Reliable and unreliable client messages.

Fazit

AOO ist eine neue Audio-Streaming- und Messaging-Lösung mit vielen möglichen Anwendungen in der Kunst und darüber hinaus. Die reichhaltige Funktionspalette erschließt neue, unkonventionelle Einsatzgebiete und regt dazu an, traditionelle Konzepte des Audio-Streamings zu hinterfragen und neu zu denken.

Schließlich möchte ich mich bei den folgenden Personen und Organisationen für ihre Unterstützung, ihre Ideen und ihr wertvolles Feedback bedanken: Winfried Ritsch, IOhannes M zmölnig, Roman Haefeli, José-Miguel Fernández, Jesse Chappell, IEM, IRCAM und anderen.

  • Adriaensen, Fons. 2005. Using a DLL to filter time. Linux Audio Conference.
  • Ritsch, Winfried. 2014. towards message-based audio systems.
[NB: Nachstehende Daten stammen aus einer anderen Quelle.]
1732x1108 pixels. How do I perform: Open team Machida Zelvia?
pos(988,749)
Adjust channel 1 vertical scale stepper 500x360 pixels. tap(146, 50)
Linux Audio Conference.

Christof Ressi

Christof Ressi ist ein österreichischer Komponist, Performer, Arrangeur und Softwareentwickler. Seine Arbeit bewegt sich zwischen Neuer Musik, Jazz, freier Improvisation, experimenteller Elektronik und Computermusik und beinhaltet oft interaktive Live-Elektronik und Multimedia. Zusammen mit dem Klarinettisten Szilard Benes tritt er unter dem Namen ressi/benes auf. Er trägt regelmäßig zu Open-Source-Projekten wie Pure Data und SuperCollider bei und veröffentlicht seine Software unter Open-Source-Lizenzen.